> _DATA SHOWN_
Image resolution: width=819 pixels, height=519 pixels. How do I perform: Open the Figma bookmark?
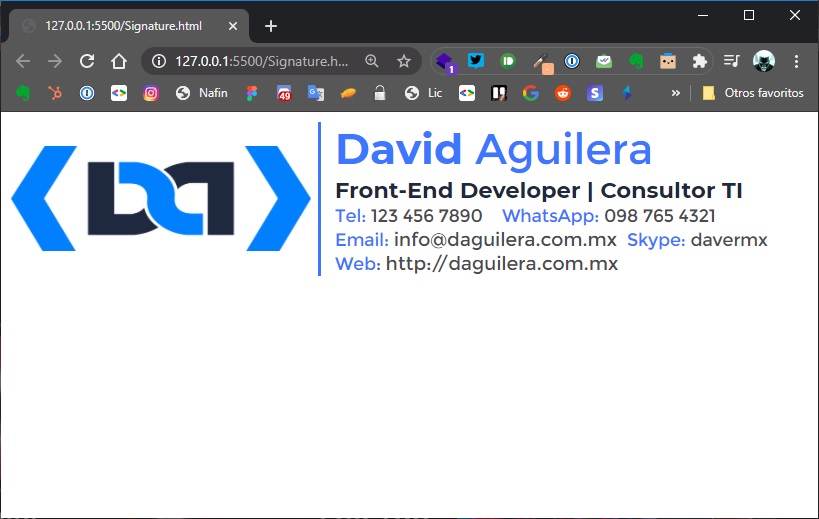(x=252, y=93)
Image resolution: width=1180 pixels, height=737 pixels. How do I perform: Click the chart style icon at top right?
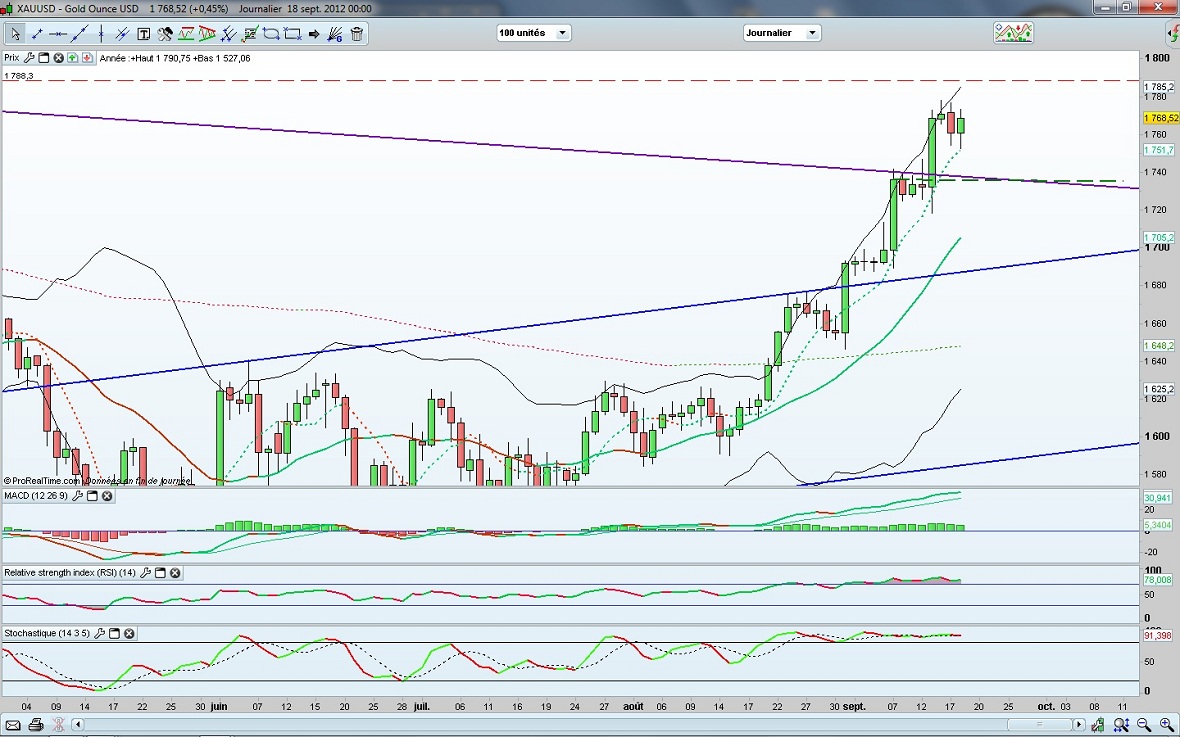(1012, 33)
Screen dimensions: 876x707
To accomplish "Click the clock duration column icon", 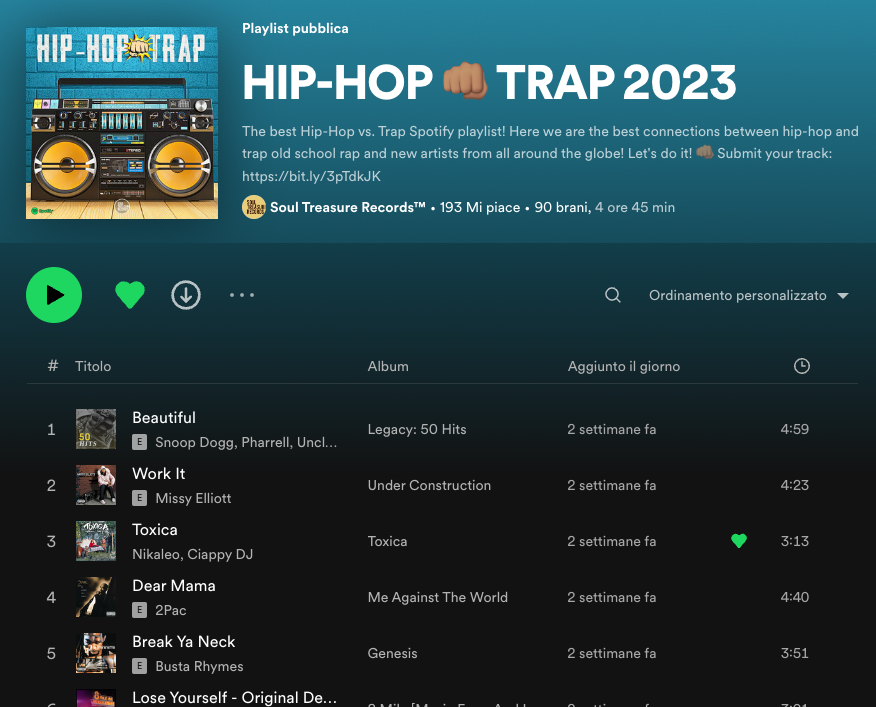I will tap(801, 366).
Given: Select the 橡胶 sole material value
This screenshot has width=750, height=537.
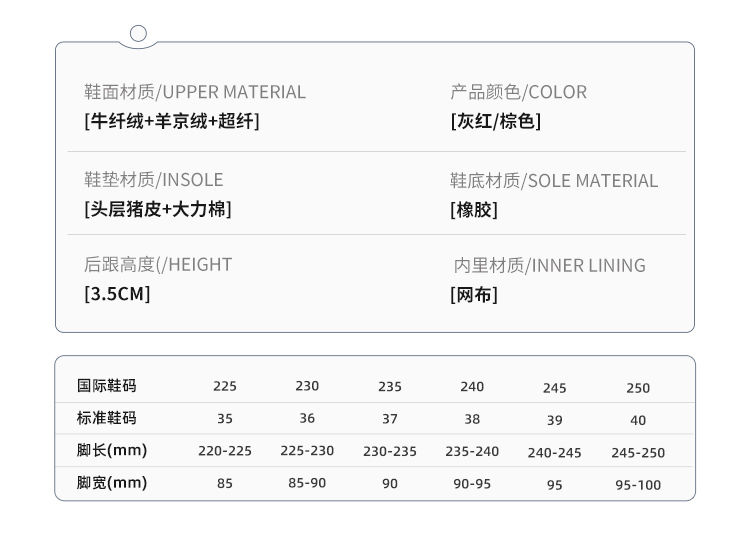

> _WHAT THE TASK ASKS_
Exactly as they stand, write the lines from the one holding "Given: Select the 橡胶 sole material value" to the end of the material, both ends included. Do not copy the pictures.

> _RESULT FOR THIS EXERCISE_
Given: Select the 橡胶 sole material value
This screenshot has width=750, height=537.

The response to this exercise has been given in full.